Sampai di Kota Berastagi, kami
langsung menuju Museum Pusaka Karo di Jalan Perwira No. 3, Berastagi yang tidak
jauh dari bundaran Tuju Mejuah-juah(Perjuangan) Berastagi, namun di pintu
museum tersebut tertulis “TUTUP” dan ada larangan parkir didepannya, maka tidak
mau larut dalam kekecewaan kami pun melanjutkan perjalanan ke sekitar objek
wisata Gundaling yang masih di kawasan kota wisata Berastagi. Dari Gundaling,
kami melanjutkan perjalanan ke Museum Karo Lingga di Lingga. Jujur, saya tidak
tahu pasti letaknya, maka sambil berbelanja perbekalan saya mencoba
bertanya-tanya kepada kasir swalayan dan masyarakat sekitar tentang informasi
lokasi Museum Karo Lingga ini. Setelah mendapat informasi maka kami melanjutkan
perjalanan menuju Desa Lingga. Melalui Jl. Udara Berastagi hingga simpang empat
kami berhenti sejenak bertanya lagi memastikan arah kami sudah tepat dan
melanjut perjalanan mengikuti jalan menuju Desa Lingga dan Kabanjahe. Tidak
jauh dari tempat kami bertanya, ada pertigaan dengan papan penunjuk arah dan
plank bertulisakan Museum Karo Lingga dan sebuah komplex pemakaman dan geriten
tepat di pertigaan itu, maka kamipun masuk ke kanan pertigaan itu menuju Desa
Lingga, dan sekitar +/- 300 meter dari pertigaan akhirnya kami menemukan tujuan
kami, yakni Museum Karo Lingga, tepat didepan sebuah Gereja Khatolik yang
bangunannya juga bernuansakan Karo.
Museum Karo Lingga adalah museum
yang menyimpan benda-benda dari kebudayaan Karo, yang letaknya di Desa
Lingga(jalan menuju desa budaya Lingga), tepat didepan Gereja Khatolik Santo
Petrus. Bangunan museum ini sendiri merupakan model rumah panggung yang terbuat
dari kayu, dengan bernuansa Karo yang paling jelas tampak pada bagian atapnya
dan ayo-ayo(muka) dari rumah yang ada bertuliskan salam khas masyarakat Karo: “Mejuah-juah.”
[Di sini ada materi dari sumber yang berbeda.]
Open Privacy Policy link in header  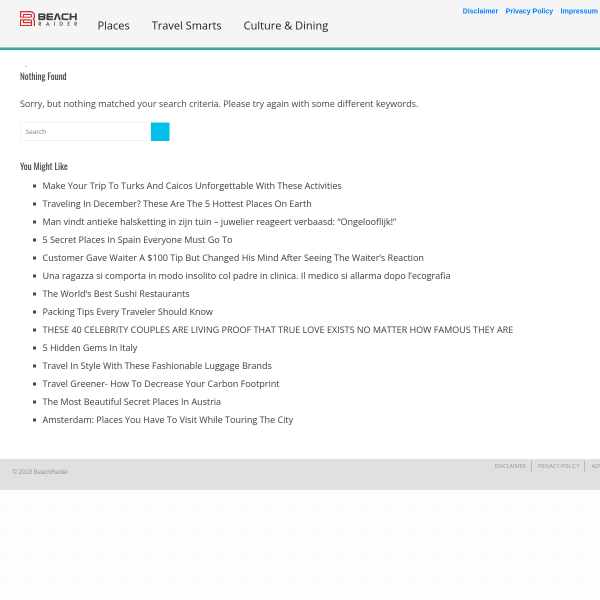[x=529, y=11]
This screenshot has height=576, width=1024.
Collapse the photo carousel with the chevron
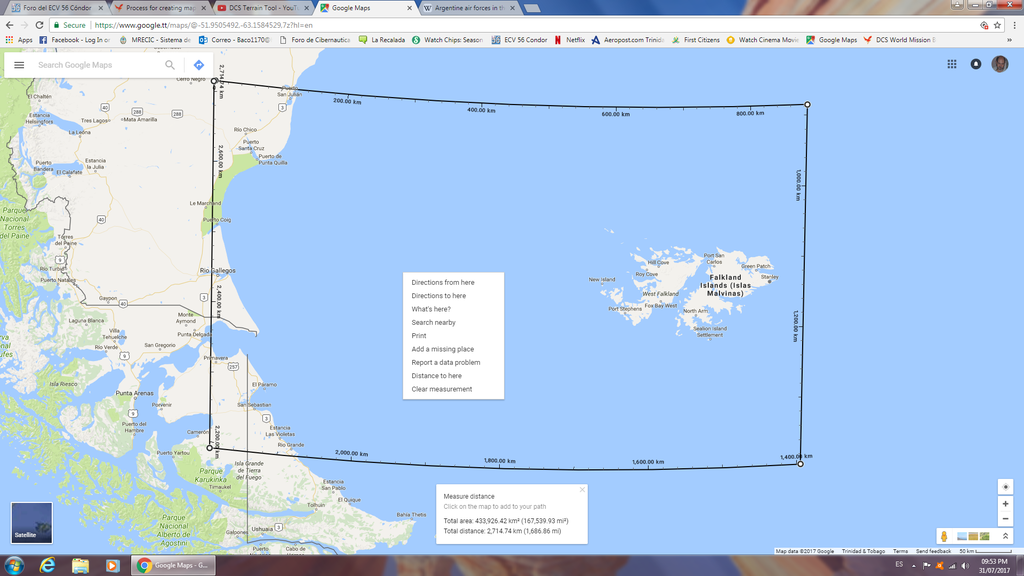click(1005, 536)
Saat masuk ke kompleks museum yang
dimana halamanya ditumbuhi oleh rerumputan hijau, tanpa menunggu untuk disapa saya langsung turun dari mobil dan menyapa seorang peria paruh baya dengan
sapaan khas Karo. Berikut percakapan antara kami di
halaman depan museum.
Saya: “Mejuah-juah, Pak!” sambil
menjulurkan tangan saya.
Si
Bapak: “Mejuah-juah” balasnya denga senyuman sambil menjabat tangan saya.
Saya:
“Me enda nge ningin Museum Karo Lingga e, Pak?”
Si
Bapak: “Ue, ku bas-ken, lit nge bas bibindu.” Jawabnya dengan penuh keramahan,
sambungnya: “Egia, ja nari kin kena?”
Saya:
“Kami Patumbak nari, Pa?”
Si
Bapak: “Adi bage kubasken kena yah.” Katanya mempersilahkan kami untuk masuk.
Bagian tengah museum
Untuk memasuki museum ini (tidak
dipungut berapa beaya resmi, namun sukarela) kita harus menaiki anak tangga
dari bambu bulat, dan ture-ture(teras)-nya
juga masih terbuat dari bambu, dan menjaga kebersihan museum alas kaki harus
dibuka. Namun tidak usah khawatir, karena lantai museum ini bersih kok dan cukup
nyaman untuk menginjakkan kaki didalamnya, karena lantainya juga terbuat dari kayu.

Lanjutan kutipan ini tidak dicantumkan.